El secretario de Prensa de FOEVA, Daniel Romero, describió el nivel de imprevisibilidad que enfrenta hoy el sector y aseguró que "hay uvas en la bodega que todavía no tienen ni precio". La frase sintetiza una preocupación que va más allá de la cosecha y que se extiende sobre toda la cadena productiva, desde la viña hasta la elaboración y comercialización del vino.
Según explicó el referente gremial, la retracción del consumo interno y las complicaciones para colocar productos en el exterior se combinaron con contingencias climáticas que afectaron a distintas regiones vitivinícolas. Heladas tardías, lluvias y granizo impactaron especialmente en zonas altas, donde la producción quedó más expuesta a pérdidas y menores rendimientos.

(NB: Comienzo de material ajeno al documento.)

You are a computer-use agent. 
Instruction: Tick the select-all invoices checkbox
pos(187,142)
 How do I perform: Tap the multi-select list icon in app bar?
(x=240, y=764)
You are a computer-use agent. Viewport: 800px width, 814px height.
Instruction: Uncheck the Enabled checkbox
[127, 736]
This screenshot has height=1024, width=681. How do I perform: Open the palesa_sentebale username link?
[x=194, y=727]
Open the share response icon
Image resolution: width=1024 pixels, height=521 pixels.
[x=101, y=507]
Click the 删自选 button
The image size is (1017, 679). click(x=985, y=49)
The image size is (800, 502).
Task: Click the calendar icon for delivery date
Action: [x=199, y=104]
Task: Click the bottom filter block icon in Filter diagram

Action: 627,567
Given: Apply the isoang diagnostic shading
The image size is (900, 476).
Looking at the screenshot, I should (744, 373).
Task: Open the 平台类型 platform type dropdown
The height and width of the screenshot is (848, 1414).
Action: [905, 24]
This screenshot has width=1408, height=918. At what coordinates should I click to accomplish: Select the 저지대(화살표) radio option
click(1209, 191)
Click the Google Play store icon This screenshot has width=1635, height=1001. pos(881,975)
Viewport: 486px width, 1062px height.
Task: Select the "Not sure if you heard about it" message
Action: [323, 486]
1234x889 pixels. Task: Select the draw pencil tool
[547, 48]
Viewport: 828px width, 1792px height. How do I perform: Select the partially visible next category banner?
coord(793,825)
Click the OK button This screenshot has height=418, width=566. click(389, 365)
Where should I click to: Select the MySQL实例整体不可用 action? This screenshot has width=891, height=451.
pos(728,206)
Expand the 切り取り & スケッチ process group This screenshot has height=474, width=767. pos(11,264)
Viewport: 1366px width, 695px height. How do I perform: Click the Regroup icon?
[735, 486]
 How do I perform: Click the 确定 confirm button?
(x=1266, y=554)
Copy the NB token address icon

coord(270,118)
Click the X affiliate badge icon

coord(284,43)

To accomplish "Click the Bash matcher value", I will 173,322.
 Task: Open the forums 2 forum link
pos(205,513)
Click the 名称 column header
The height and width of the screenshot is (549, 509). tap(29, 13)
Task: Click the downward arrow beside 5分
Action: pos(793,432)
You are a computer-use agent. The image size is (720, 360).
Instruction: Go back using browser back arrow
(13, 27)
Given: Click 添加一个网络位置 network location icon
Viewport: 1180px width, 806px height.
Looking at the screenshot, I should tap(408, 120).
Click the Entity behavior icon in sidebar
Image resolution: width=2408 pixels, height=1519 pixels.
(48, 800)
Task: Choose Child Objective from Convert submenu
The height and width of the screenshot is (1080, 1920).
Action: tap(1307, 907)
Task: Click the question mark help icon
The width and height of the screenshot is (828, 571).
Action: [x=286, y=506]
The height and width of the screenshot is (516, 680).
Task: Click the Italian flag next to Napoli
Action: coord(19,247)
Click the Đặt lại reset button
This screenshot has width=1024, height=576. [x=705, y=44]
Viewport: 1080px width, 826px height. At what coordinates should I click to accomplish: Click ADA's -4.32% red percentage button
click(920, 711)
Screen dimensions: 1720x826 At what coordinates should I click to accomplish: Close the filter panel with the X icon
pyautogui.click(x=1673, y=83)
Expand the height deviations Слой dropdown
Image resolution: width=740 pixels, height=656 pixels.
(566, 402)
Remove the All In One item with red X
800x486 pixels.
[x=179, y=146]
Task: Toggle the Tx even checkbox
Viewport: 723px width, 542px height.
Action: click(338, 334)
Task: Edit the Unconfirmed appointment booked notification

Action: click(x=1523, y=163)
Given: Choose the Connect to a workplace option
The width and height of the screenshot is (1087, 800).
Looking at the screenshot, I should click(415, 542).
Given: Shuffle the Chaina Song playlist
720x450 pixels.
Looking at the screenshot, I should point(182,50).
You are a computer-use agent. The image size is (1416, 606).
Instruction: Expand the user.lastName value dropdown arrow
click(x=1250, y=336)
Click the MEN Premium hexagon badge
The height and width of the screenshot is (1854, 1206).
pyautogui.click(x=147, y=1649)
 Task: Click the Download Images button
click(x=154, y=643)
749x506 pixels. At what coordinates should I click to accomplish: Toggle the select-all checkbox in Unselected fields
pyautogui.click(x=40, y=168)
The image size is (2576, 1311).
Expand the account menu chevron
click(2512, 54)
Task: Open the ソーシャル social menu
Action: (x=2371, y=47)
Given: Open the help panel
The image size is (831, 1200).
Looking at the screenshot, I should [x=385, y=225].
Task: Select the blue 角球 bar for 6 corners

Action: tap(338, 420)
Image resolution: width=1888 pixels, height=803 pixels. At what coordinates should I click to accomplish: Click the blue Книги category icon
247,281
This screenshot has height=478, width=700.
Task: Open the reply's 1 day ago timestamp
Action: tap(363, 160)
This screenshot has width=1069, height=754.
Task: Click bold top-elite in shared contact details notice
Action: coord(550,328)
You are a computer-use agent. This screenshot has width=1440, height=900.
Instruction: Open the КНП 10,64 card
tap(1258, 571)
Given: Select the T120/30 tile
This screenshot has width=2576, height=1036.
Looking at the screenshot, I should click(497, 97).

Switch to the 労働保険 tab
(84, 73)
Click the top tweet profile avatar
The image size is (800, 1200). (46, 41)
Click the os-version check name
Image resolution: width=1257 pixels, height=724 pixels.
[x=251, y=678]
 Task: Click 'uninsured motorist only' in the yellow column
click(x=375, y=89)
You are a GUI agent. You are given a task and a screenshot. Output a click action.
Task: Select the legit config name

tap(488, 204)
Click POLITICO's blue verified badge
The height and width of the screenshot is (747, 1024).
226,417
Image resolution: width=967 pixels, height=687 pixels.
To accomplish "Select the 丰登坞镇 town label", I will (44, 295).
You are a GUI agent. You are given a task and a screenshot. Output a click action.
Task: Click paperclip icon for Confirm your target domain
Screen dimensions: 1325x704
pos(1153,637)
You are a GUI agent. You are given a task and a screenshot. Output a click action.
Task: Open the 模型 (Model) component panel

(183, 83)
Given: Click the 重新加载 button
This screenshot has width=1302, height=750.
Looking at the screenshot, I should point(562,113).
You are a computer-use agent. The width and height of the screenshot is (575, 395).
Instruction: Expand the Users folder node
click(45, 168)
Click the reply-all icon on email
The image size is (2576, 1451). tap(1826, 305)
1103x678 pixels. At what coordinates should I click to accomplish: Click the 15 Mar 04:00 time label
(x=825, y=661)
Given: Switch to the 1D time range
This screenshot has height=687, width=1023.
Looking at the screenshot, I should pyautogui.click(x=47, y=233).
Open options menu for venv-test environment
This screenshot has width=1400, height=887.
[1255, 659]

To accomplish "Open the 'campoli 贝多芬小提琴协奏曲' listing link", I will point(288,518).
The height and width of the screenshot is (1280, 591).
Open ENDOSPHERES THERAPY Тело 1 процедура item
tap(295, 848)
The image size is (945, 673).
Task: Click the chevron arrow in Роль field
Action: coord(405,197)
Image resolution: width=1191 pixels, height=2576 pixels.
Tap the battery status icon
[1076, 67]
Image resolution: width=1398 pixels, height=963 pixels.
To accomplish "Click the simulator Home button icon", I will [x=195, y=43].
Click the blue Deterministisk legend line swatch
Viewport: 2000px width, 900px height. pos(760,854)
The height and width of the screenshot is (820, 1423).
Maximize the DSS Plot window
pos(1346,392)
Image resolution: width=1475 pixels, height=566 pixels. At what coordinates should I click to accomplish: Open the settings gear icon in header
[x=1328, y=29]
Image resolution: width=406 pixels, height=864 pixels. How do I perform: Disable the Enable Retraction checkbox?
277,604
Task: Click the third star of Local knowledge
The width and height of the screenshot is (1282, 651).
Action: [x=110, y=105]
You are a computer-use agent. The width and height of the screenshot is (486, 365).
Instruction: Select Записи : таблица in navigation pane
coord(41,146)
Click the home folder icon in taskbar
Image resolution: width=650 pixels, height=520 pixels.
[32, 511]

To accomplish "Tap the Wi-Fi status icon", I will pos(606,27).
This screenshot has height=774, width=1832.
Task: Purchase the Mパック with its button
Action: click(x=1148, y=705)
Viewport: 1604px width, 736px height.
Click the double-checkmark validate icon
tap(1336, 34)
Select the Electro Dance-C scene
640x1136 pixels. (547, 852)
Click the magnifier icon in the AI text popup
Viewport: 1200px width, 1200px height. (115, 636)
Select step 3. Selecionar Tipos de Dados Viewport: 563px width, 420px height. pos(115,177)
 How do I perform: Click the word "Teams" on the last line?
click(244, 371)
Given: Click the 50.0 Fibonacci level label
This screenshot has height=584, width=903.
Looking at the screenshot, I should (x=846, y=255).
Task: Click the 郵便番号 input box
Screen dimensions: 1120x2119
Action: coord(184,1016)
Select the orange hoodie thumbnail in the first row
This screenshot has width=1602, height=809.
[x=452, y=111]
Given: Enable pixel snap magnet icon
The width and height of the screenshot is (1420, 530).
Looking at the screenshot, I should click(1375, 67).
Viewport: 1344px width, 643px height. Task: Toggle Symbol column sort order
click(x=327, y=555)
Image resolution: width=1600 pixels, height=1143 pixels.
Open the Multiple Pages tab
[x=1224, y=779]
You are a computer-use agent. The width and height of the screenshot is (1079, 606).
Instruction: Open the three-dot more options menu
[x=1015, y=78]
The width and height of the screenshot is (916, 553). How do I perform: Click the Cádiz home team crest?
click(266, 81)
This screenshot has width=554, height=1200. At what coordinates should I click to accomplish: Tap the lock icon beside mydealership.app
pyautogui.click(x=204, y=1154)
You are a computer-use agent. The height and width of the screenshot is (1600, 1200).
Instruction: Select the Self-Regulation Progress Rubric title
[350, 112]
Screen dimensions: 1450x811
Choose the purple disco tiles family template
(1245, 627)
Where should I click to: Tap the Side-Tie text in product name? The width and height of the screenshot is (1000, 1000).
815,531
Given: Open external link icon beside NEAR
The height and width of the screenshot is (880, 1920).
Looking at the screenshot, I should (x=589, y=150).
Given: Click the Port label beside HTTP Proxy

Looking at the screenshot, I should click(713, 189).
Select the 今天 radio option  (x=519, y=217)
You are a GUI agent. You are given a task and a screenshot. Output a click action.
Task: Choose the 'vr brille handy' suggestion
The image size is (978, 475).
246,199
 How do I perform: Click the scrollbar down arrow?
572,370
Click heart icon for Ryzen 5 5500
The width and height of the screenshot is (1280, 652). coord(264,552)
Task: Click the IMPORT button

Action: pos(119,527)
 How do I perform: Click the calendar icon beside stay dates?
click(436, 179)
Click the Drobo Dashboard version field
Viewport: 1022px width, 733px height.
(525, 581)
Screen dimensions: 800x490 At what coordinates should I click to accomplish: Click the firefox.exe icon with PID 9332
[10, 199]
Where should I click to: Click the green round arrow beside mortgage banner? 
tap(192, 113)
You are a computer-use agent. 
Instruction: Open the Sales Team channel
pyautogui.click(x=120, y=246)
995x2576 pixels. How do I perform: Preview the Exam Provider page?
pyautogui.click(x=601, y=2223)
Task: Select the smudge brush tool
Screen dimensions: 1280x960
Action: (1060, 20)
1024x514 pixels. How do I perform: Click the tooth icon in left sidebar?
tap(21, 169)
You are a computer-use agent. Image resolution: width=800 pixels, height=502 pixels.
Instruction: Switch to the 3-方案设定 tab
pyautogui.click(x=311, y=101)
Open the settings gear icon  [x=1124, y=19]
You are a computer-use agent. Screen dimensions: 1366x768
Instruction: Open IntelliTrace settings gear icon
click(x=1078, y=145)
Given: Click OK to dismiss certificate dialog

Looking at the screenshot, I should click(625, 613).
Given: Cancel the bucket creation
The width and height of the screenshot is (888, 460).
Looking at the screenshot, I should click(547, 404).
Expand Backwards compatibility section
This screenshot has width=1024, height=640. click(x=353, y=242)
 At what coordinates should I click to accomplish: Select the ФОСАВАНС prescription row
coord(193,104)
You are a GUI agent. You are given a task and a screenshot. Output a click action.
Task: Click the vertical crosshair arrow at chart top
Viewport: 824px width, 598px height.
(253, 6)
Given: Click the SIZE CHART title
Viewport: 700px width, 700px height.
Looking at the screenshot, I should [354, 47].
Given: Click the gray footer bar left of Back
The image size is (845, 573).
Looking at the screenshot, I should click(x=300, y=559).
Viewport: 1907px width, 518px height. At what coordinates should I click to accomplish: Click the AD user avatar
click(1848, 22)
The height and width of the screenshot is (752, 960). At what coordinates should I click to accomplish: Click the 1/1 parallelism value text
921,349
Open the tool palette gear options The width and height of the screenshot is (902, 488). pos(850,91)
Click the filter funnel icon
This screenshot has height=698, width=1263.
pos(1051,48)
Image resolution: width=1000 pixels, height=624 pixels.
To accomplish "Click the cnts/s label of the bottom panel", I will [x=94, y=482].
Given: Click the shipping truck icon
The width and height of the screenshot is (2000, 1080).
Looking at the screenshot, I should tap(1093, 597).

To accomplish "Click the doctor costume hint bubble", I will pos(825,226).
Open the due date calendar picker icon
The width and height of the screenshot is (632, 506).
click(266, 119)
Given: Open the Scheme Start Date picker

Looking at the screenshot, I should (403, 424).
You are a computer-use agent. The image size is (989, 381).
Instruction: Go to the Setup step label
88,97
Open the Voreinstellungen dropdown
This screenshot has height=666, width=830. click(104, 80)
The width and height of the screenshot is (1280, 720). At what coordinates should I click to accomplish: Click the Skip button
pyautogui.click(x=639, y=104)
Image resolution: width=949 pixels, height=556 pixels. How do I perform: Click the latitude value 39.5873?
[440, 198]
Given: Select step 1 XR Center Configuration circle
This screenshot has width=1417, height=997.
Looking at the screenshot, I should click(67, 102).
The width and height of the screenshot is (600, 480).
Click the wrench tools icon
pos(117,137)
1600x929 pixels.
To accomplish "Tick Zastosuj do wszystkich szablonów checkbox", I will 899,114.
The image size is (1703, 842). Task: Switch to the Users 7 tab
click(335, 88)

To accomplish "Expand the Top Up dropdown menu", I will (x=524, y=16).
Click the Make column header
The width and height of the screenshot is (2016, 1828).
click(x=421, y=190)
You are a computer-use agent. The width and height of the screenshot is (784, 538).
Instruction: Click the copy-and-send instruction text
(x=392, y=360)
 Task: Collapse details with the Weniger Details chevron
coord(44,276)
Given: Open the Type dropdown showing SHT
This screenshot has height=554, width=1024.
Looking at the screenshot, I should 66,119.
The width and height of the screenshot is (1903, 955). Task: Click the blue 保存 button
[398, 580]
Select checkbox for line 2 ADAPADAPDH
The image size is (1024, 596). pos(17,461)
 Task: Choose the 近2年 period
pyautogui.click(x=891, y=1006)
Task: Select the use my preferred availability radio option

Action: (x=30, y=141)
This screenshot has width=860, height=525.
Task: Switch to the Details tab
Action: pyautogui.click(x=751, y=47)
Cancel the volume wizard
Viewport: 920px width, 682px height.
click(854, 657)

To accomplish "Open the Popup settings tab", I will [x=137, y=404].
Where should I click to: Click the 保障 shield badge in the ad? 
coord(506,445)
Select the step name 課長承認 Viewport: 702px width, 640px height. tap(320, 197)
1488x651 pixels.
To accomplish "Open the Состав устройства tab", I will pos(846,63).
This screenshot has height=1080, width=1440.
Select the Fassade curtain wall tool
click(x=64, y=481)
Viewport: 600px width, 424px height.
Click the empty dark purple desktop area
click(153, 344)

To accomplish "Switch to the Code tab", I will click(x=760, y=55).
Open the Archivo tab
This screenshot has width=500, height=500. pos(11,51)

El salario quedó en el centro de la tensión
La preocupación también se trasladó al plano laboral. Al respecto, desde FOEVA sostienen que los ingresos de los trabajadores quedaron muy rezagados frente al avance de los precios y advierten que la actividad no logra recomponer el poder adquisitivo perdido.
En este sentido, Romero planteó: "El precio que está un vino en la góndola no coincide con lo que está cobrando hoy un trabajador vitivinícola". De acuerdo con los datos difundidos por el gremio, un trabajador de viña percibe alrededor de 786 mil pesos, mientras que en bodega los salarios rondan los 955 mil pesos.
Otro de los puntos cuestionados es el funcionamiento de las negociaciones paritarias. Desde la organización denunciaron demoras en las homologaciones de los acuerdos salariales y pusieron en duda la libertad real de las discusiones. Al respecto, Romero fue contundente al señalar que "las paritarias libres son mentira", y que los aumentos terminan perdiendo valor frente a la inflación acumulada.
Menos trabajadores temporarios en la cosecha
Además, de acuerdo con la entidad, este año hubo menor circulación de trabajadores temporarios debido a los bajos valores pagados por el tacho de uva. Se trata de una situación que redujo el atractivo de la actividad para quienes suelen movilizarse durante la temporada.
Incluso, desde el gremio aseguraron que en algunos casos los precios fueron inferiores a los de la campaña anterior. Ese dato profundizó la preocupación en un contexto en el que productores y empleados dependen de una actividad estacional, sensible a los costos, al clima y a la evolución del mercado.
Aun así, FOEVA buscó diferenciar la coyuntura actual de un colapso estructural de la industria. Meses atrás, la federación había rechazado versiones que hablaban de una "crisis terminal" del sector y advirtió sobre discursos alarmistas en plena discusión paritaria.
A pesar de que Romero había señalado en ese momento que "no hemos recibido comunicaciones formales de crisis por parte de las empresas". Esa aclaración no elimina las dificultades actuales, pero sí marca una diferencia entre un escenario de alta tensión y una declaración generalizada de emergencia empresarial.
Por ahora, productores y trabajadores permanecen atentos a cómo evolucionará el precio de la uva y a si el mercado logra recuperar dinamismo en los próximos meses. En una actividad histórica para las economías regionales argentinas, la falta de previsibilidad aparece como el principal síntoma de una cadena que vuelve a mirar el corto plazo con preocupación.